Argentina reaches deal with IMF staff to unlock US$4.7 billion

Argentina reached an agreement Wednesday with staff from the International Monetary Fund on the seventh review of the country’s US$44-billion programme.

Argentina reached an agreement with staff from the International Monetary Fund on the seventh review of the country’s US$44-billion programme, likely unlocking a larger-than-expected loan disbursement from the Washington-based lender. 

Pending approval by its executive board, the IMF would make available US$4.7 billion to President Javier Milei’s government, it said in a statement late on Wednesday. That’s more than the US$3.3 billion initially expected, which will be used to pay down previous IMF debts due at the end of the month and beyond.

Among the conditions agreed upon with the Fund, Argentina will target this year a primary fiscal surplus of two percent of gross domestic product.
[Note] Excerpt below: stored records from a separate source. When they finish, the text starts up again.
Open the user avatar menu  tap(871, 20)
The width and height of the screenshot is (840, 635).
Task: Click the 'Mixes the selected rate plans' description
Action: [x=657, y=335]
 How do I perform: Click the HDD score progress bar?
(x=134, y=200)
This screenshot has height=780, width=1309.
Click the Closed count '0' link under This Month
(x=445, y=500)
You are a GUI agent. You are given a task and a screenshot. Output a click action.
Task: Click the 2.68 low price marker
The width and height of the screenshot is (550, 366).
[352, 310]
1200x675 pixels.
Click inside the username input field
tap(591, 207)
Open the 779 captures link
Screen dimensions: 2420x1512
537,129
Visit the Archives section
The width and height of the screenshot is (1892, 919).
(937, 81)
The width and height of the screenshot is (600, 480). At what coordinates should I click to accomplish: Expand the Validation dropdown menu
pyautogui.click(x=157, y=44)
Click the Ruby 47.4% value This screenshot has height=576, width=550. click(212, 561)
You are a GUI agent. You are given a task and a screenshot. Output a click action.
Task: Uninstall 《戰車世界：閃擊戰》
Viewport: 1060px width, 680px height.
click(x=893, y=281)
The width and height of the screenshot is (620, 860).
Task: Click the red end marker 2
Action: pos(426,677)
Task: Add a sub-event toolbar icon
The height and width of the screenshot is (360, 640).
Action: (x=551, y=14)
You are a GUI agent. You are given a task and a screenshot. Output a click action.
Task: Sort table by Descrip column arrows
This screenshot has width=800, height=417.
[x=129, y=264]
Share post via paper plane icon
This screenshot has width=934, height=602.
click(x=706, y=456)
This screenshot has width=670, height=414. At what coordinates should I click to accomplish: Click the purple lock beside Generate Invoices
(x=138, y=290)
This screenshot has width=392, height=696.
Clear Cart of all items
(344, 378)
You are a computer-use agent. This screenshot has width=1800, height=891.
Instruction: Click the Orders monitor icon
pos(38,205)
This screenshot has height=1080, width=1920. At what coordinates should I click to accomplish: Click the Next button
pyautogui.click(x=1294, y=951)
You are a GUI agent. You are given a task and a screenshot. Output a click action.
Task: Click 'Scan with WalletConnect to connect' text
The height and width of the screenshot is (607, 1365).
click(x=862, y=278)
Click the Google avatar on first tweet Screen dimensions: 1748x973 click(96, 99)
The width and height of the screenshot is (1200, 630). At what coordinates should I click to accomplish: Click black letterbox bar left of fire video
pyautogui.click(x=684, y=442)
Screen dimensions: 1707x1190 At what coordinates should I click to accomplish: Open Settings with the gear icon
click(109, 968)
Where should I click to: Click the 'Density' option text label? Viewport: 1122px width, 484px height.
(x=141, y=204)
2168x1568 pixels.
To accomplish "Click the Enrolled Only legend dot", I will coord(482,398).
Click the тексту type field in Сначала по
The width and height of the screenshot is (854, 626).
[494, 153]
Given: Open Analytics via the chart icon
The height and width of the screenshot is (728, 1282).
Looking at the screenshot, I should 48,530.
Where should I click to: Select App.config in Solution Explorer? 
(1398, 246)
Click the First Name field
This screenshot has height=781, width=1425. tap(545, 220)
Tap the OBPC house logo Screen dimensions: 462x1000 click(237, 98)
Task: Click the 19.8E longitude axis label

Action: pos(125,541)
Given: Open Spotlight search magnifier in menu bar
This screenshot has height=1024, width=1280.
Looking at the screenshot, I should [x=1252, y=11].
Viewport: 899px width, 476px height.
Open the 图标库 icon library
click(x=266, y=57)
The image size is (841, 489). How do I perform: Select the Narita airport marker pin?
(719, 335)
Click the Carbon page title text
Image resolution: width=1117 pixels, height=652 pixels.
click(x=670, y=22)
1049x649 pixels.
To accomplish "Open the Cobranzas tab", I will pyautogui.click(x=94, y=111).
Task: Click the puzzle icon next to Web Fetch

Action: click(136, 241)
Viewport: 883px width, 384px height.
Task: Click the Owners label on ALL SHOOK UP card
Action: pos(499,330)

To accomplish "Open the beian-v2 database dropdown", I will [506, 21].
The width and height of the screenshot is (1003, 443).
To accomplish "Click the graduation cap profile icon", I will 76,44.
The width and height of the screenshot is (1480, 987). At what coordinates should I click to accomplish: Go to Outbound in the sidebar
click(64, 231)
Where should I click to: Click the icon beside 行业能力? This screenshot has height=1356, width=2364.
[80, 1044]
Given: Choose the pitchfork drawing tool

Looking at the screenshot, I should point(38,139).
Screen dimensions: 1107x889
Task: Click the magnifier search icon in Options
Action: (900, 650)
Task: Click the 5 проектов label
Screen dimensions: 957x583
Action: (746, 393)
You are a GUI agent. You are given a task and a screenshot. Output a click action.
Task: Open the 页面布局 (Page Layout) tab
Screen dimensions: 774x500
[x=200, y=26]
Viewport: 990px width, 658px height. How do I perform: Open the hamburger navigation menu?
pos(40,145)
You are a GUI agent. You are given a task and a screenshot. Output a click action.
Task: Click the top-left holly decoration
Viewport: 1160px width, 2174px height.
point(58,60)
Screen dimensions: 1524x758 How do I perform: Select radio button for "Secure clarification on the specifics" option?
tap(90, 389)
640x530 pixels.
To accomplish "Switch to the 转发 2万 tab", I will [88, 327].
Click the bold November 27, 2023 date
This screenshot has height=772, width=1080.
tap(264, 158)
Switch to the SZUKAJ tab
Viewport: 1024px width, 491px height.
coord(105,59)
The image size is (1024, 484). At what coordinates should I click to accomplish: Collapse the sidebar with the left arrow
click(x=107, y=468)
Milei’s “ambitious stabilisation plan” is expected to boost net foreign reserves to US$10 billion by year-end, including US$2.7 billion accumulated in the final weeks of 2023, according to the statement.

More broadly, the staff-level deal buys Milei time to decide whether to continue with the current programme brokered by his predecessor or negotiate a new one. 

“We have plenty of confidence that the measures we are adopting will take us on the right path,” Economy Minister Luis Caputo said in a press conference following the announcement. He added that the IMF was open to exploring a new programme but it was too early on in the presidency for that.

The staff-level agreement comes after senior IMF officials visited Argentina for negotiations, a symbolically positive development after talks were held almost entirely outside the country for years as tensions flared between President Alberto Fernández and the Fund’s leadership.

Before this round of IMF talks, Milei’s team, led by Economy Minister Luis Caputo, proposed sharp austerity measures, mass deregulation and implemented a 54 percent currency devaluation with an aim of resetting the crisis-prone economy. Still, monetary policy remains a point of contention: IMF officials have long insisted interest rates remain above inflation; the Central Bank changed its benchmark instrument last month, leading to a sharp rate cut despite galloping prices.

Central Bank officials continue to maintain a crawling peg currency system inherited from the previous government, letting the peso slowly devalue only two percent a month. Analysts say that pace won’t last long with inflation at current levels and the parallel peso beginning to sell off again in January.

Milei’s first IMF pact would mark a new chapter in the president’s most recent saga in Argentina where, by the Fund’s own reckoning, it faces major reputational risks. A record bailout in 2018 — where Caputo was ousted as Central Bank governor at the time — failed to rescue the economy from a currency crisis and was eventually replaced in 2022 with another agreement with which the previous government routinely failed to comply.

But so far, Milei and the fund are in a honeymoon phase. IMF Managing Director Kristalina Georgieva applauded his first moves and top members of the president’s economic team even met with senior US Treasury officials in the president’s first month in office. Milei went as far to say that the IMF “sees us as heroes” because of his austerity-driven program.

While Milei enjoys support from Washington, his market-friendly measures to fix Argentina’s economy imply severe pain ahead, and public pushback has already flared up. A general strike organised by labour unions is scheduled for January 24, while scenes of Buenos Aires residents banging pots and pans in defiance of his austerity campaign are becoming routine. Inflation likely surpassed 200 percent in December, according to private estimates, as Milei dismantled price controls amid the peso devaluation.